The Wagner Daily


The broad market spent most of yesterday trading marginally higher, in an extremely narrow, sideways range, but a selloff during the last 90 minutes caused each of the major indices to close with moderate losses. Both the S&P 500 Index and Dow Jones Industrial Average closed 0.4% lower, while the Nasdaq Composite Index closed with a loss of 0.6%. Not surprisingly, volume declined by 25% in the NYSE and was 19% lower than the previous day in the Nasdaq. Even though the major indices closed with losses, yesterday was not technically considered to be a “distribution day” because the broad market closed lower, but also on lighter volume. As we mentioned in yesterday’s newsletter, we expect volume to remain light until the end of the month. Remember that June 30 is the deadline for the handover of Iraq, and is also the date of the next Fed meeting on interest rates. Furthermore, it is the end of the quarter, so we will probably see a lot of mutual fund “window dressing.” Based on these factors, there simply is no reason why institutions should be aggressively entering the markets right now.

Looking at the daily charts, the S&P 500 and Dow Jones both remain in a choppy, sideways range that has been in place for more than a week. However, yesterday’s selloff in the Nasdaq caused this index to close at a critical support level that, if broken, could trigger substantial selling. For that reason, we shorted QQQ (Nasdaq 100 Index) yesterday afternoon, as well as BBH (Biotech HOLDR), which triggered on the morning weakness. The weakness in the Nasdaq has been caused by the inability of the Semiconductor Index ($SOX) to sustain a rally. Further weakness is caused by the fact that the index remains below the upper channel resistance of its primary downtrend line, which has been in place since January 2004 (reference this chart from yesterday’s newsletter)

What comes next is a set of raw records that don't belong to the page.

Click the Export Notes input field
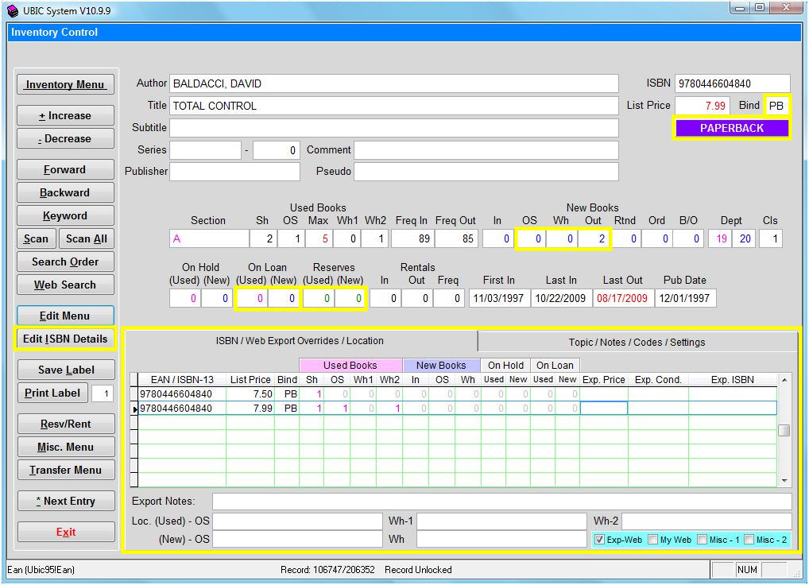[501, 502]
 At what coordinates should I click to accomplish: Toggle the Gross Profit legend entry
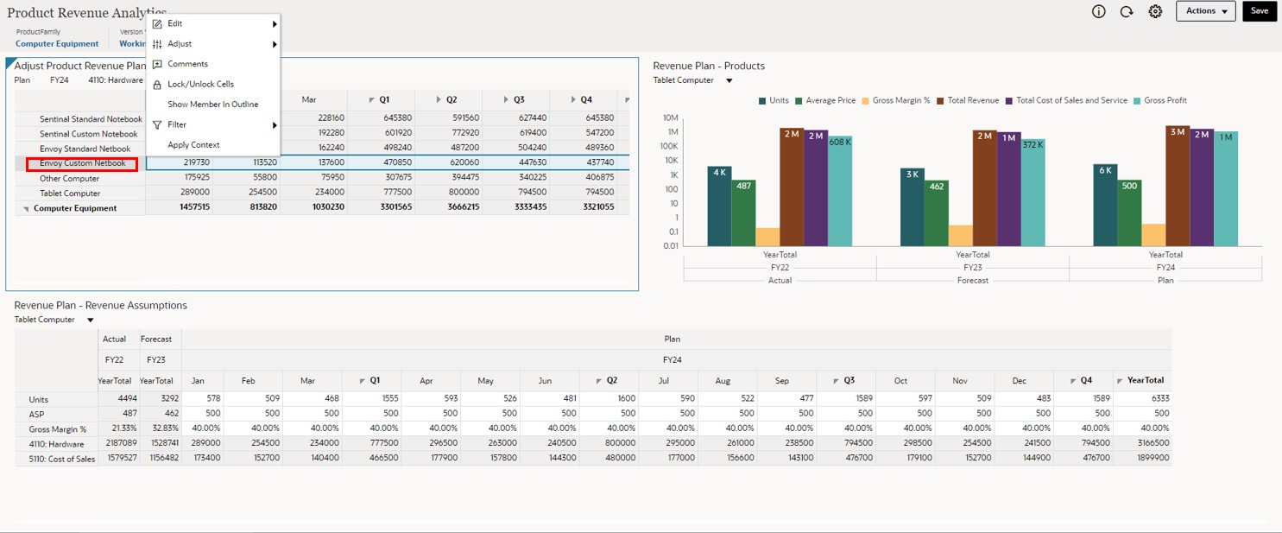pos(1159,100)
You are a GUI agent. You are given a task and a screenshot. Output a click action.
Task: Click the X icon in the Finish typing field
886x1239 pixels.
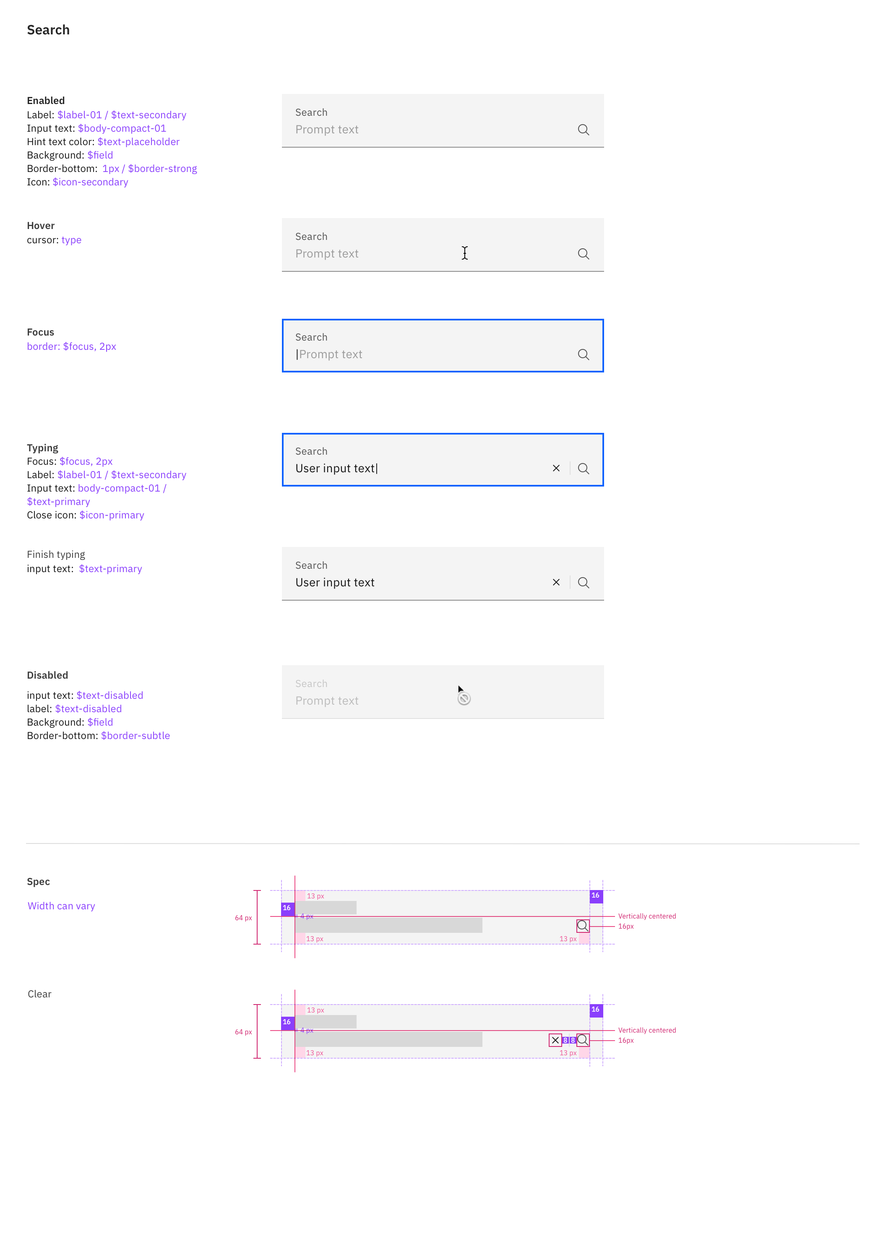tap(556, 582)
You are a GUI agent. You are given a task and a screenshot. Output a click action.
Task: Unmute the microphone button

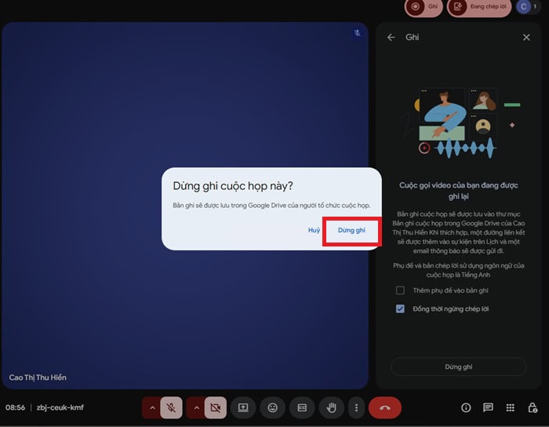tap(172, 407)
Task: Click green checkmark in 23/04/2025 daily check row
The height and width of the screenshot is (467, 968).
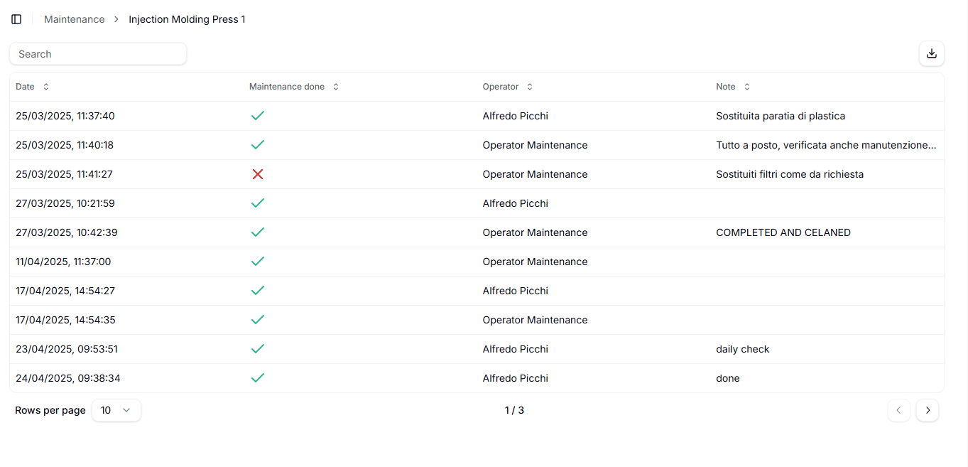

The Nasdaq Composite Index closed below its 20-day moving average, but right on support of its 50 and 200-day MAs. The Nasdaq Comp. rallied above its 200-day MA on May 25, but has tested it three times since the beginning of June. While the 200-day MA is a powerful support level, each subsequent test of support increases the odds of a break below the 200-day MA. If the Nasdaq Composite closes negative by more than 2 points today, it will have closed back below its 200-day MA, which is technically significant. Below is a daily chart of the Nasdaq Composite that illustrates this:

We shorted QQQ, which tracks the Nasdaq 100 Index, because it broke below support of its 20-day MA for the first time in nearly a month. We feel this may be the beginning of another leg lower in the Nasdaq, but we have a tight stop just in case we’re wrong, as often occurs when the market is chopping around on light volume. Below is a daily chart of QQQ:

With the exception of the Nasdaq, which is providing us with a short setup, the rest of the broad market is a choppy, sloppy mess. As long as volume remains light, continue to use caution with entering new positions. Remember there is absolutely nothing wrong with waiting 100% in cash for the next solid, low-risk opportunity to come along. The most profitable traders are the most disciplined ones.

Today’s watch list:

There are no new trade setups for today, but we remain short both QQQ and BBH from overnight.

Daily Reality Report:

Below is Morpheus Trading Group’s daily
performance report of closed trades and an update on all open positions from The
Wagner Daily (Intraday Real-Time Room trades are reported separately in The
Wagner Weekly). Net P/L figures are based on the quantity of shares represented
in the MTG Position Sizing Model.

Closed Positions:


Open Positions:

    BBH short (from June 21) –
    shorted 139.86, new stop 139.90, target 133.40, unrealized points = + 1.41, unrealized P/L = + $141

    QQQ short (from June 21) –
    shorted 36.33, stop 36.70, target 35.65, unrealized points = + 0.20, unrealized P/L = + $80


We shorted BBH yesterday and, per intraday e-mail alert, shorted QQQ and took the full position (400 shares based on the MTG Position Sizing Model) overnight.